Exercise instructions
Nothing after the line with "Karuk (1) (1985, 1047)" belongs in the copy; extract the lines below from the top through that line, pictures left out.

Stored data entries
*** Block opens ***
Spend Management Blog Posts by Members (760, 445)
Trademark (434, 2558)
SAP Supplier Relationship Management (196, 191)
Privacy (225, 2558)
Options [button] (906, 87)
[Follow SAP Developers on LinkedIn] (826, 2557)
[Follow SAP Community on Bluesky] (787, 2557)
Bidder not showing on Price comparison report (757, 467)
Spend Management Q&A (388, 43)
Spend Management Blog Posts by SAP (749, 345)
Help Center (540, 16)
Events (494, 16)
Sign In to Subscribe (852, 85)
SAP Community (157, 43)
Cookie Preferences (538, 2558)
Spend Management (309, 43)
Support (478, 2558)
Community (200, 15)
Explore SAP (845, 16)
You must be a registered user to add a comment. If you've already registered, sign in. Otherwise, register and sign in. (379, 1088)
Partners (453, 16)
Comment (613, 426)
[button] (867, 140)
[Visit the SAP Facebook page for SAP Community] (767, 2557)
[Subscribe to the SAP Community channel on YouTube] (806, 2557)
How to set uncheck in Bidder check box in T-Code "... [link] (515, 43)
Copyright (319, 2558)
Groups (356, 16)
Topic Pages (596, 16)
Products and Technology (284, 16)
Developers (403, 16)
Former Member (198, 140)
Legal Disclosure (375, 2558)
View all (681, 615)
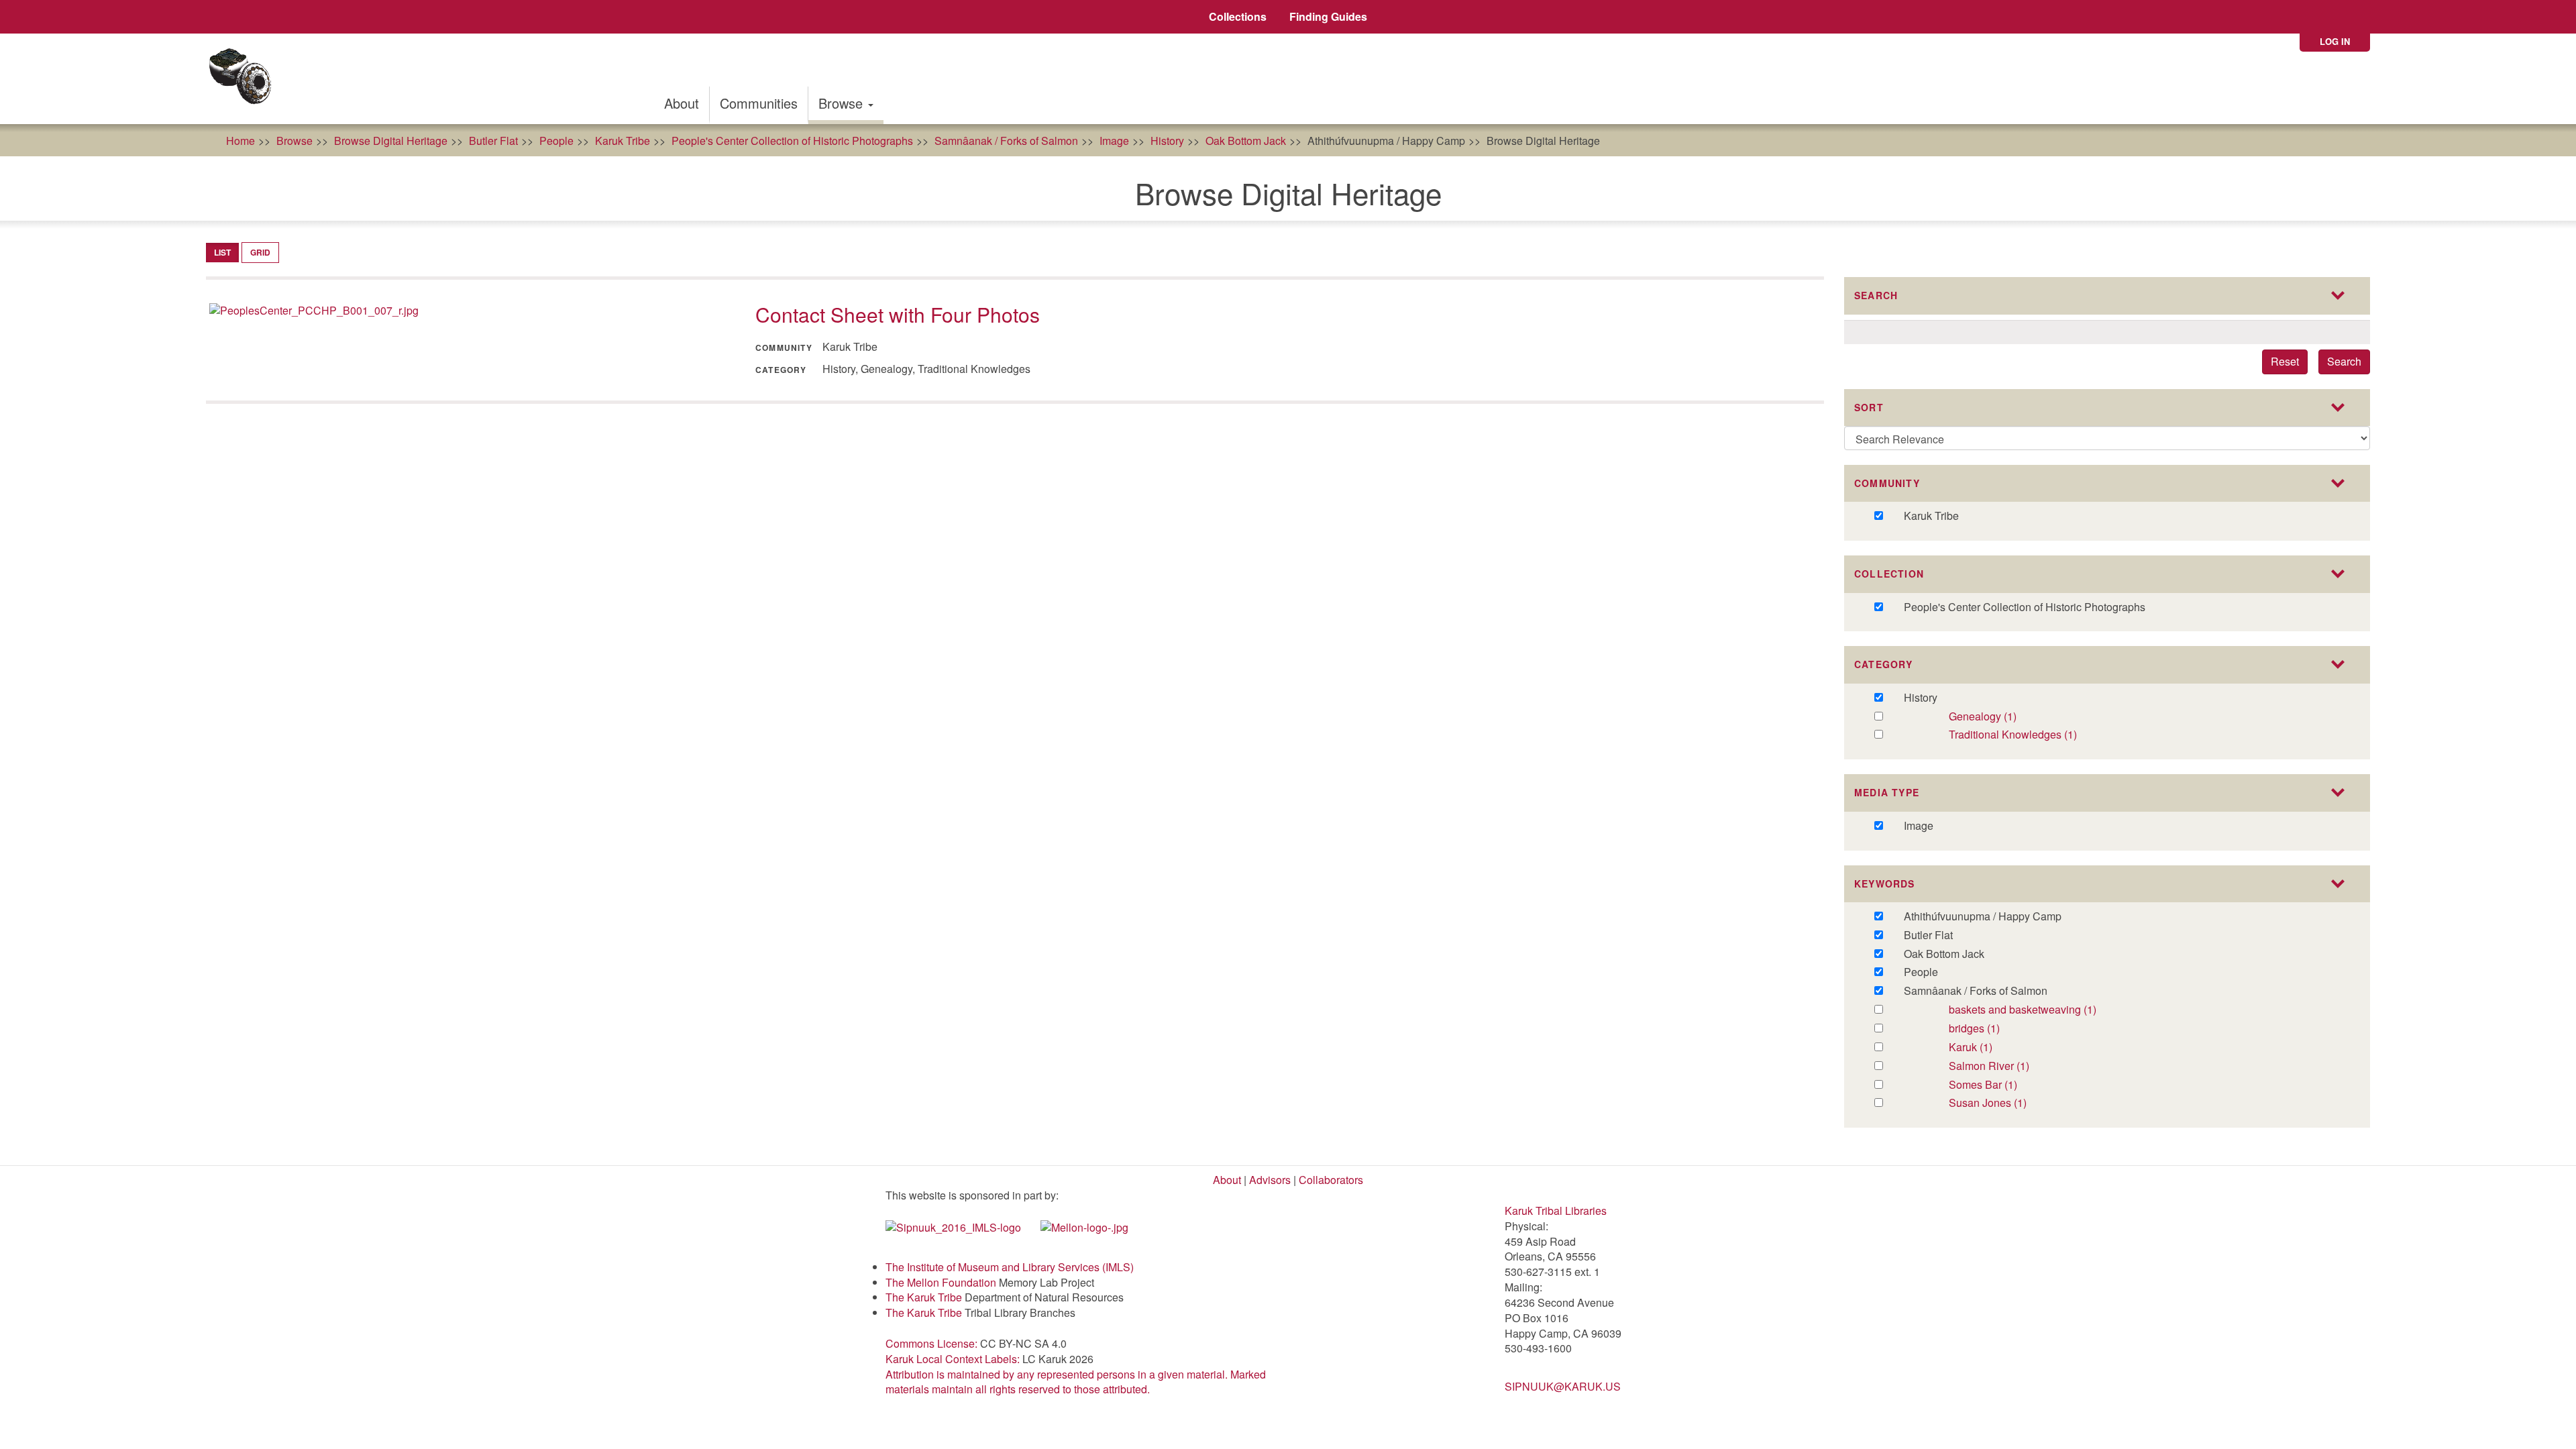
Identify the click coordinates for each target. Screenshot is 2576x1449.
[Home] (244, 78)
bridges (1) (1992, 1028)
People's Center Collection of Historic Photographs (792, 140)
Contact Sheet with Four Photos (897, 314)
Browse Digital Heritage (390, 140)
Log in (2335, 41)
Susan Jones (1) (2003, 1103)
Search (2344, 361)
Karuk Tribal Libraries (1556, 1210)
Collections (1238, 16)
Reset (2285, 361)
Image (1114, 140)
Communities (759, 103)
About (681, 103)
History (1167, 140)
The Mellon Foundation (940, 1282)
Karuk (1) (1985, 1047)
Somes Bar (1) (2000, 1085)
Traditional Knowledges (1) (2043, 735)
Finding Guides (1328, 16)
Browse (842, 103)
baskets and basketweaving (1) (2058, 1010)
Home (240, 140)
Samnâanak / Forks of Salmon (1006, 140)
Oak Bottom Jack (1245, 140)
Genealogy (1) (2009, 716)
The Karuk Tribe (923, 1297)
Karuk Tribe (622, 140)
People (556, 140)
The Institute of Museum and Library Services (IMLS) (1009, 1267)
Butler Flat (493, 140)
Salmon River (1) (2007, 1066)
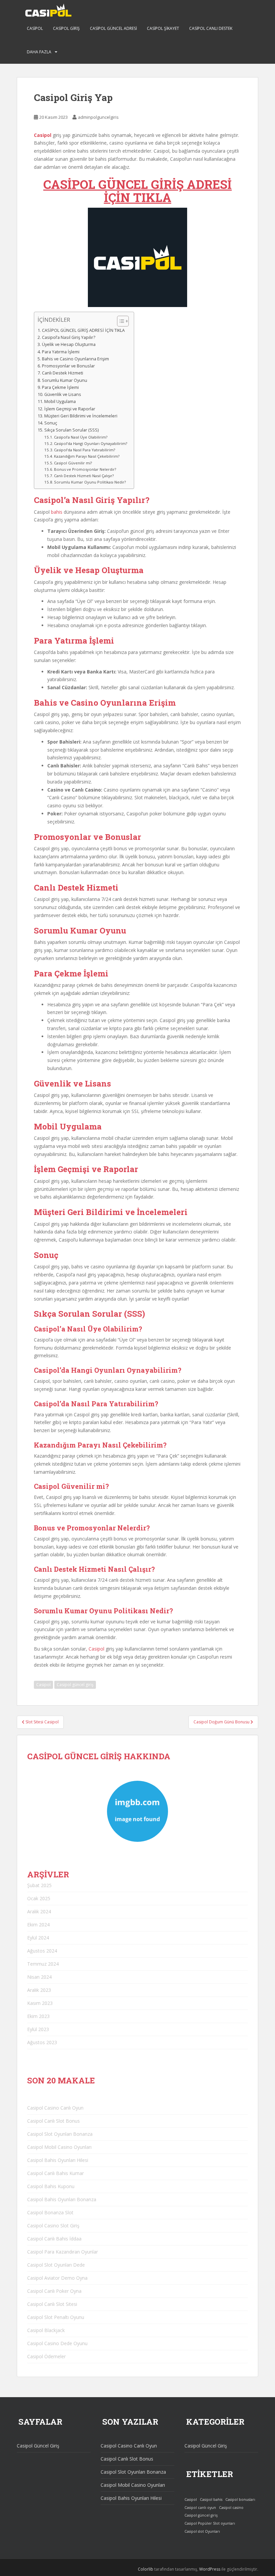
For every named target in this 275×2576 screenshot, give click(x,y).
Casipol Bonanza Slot (50, 2212)
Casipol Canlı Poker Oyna (54, 2291)
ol (102, 1649)
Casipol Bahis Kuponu (50, 2186)
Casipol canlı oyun (200, 2507)
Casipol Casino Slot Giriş (53, 2225)
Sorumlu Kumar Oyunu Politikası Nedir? (90, 482)
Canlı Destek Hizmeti (62, 373)
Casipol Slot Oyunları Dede (56, 2265)
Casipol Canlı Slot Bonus (53, 2121)
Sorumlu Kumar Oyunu (64, 380)
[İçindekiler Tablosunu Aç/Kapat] (119, 321)
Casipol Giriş (66, 28)
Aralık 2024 (39, 1911)
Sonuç (50, 423)
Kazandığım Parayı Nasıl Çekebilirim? (86, 456)
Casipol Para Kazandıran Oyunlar (62, 2252)
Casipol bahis (211, 2499)
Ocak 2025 (38, 1898)
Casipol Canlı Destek (210, 28)
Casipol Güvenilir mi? (73, 462)
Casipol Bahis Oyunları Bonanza (61, 2199)
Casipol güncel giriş (75, 1684)
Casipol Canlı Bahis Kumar (55, 2173)
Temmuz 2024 (43, 1964)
*** Block closes ***
Exercise answer
Spend Management Blog Posts by Members (760, 445)
Trademark (434, 2558)
SAP Supplier Relationship Management (196, 191)
Privacy (225, 2558)
Options [button] (906, 87)
[Follow SAP Developers on LinkedIn] (826, 2557)
[Follow SAP Community on Bluesky] (787, 2557)
Bidder not showing on Price comparison report (757, 467)
Spend Management Q&A (388, 43)
Spend Management Blog Posts by SAP (749, 345)
Help Center (540, 16)
Events (494, 16)
Sign In to Subscribe (852, 85)
SAP Community (157, 43)
Cookie Preferences (538, 2558)
Spend Management (309, 43)
Support (478, 2558)
Community (200, 15)
Explore SAP (845, 16)
You must be a registered user to add a comment. If you've already registered, sign in. Otherwise, register and sign in. (379, 1088)
Partners (453, 16)
Comment (613, 426)
[button] (867, 140)
[Visit the SAP Facebook page for SAP Community] (767, 2557)
[Subscribe to the SAP Community channel on YouTube] (806, 2557)
How to set uncheck in Bidder check box in T-Code "... [link] (515, 43)
Copyright (319, 2558)
Groups (356, 16)
Topic Pages (596, 16)
Products and Technology (284, 16)
Developers (403, 16)
Former Member (198, 140)
Legal Disclosure (375, 2558)
View all (681, 615)
Identify the click coordinates for each target. Screenshot is 2576x1449.
[Home] (244, 78)
bridges (1) (1992, 1028)
People's Center Collection of Historic Photographs (792, 140)
Contact Sheet with Four Photos (897, 314)
Browse Digital Heritage (390, 140)
Log in (2335, 41)
Susan Jones (1) (2003, 1103)
Search (2344, 361)
Karuk Tribal Libraries (1556, 1210)
Collections (1238, 16)
Reset (2285, 361)
Image (1114, 140)
Communities (759, 103)
About (681, 103)
History (1167, 140)
The Mellon Foundation (940, 1282)
Karuk (1) (1985, 1047)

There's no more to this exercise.